## Your objective:
What is the number of lines in the records that contain "pixel"? Give only that number.

## Stored records:
= = =
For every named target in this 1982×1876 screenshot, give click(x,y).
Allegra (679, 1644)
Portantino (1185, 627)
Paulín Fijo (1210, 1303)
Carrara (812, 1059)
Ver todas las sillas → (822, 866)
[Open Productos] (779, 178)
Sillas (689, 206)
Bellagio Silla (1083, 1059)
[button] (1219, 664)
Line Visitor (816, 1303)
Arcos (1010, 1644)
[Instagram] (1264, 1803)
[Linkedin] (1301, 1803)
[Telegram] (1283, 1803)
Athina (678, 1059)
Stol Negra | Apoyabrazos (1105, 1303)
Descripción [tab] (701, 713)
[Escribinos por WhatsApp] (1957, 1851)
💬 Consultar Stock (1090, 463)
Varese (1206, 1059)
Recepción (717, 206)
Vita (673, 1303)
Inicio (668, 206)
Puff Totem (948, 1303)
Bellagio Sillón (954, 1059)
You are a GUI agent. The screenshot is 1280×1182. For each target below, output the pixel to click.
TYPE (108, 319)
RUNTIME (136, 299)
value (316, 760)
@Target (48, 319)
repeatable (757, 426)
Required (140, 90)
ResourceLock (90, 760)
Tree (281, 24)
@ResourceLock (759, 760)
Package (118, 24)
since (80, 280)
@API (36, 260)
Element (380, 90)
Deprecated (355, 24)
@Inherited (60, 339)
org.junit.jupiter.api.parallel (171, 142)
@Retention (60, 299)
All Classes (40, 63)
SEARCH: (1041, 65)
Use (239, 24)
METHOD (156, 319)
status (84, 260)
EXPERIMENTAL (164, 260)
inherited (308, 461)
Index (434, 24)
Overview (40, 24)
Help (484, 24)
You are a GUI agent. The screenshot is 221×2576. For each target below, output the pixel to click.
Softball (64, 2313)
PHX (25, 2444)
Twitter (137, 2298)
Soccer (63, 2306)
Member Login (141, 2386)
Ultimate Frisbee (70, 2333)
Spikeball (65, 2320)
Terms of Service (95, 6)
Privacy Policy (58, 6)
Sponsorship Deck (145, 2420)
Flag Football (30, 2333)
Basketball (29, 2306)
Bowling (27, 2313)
= = =
## Response to this task:
2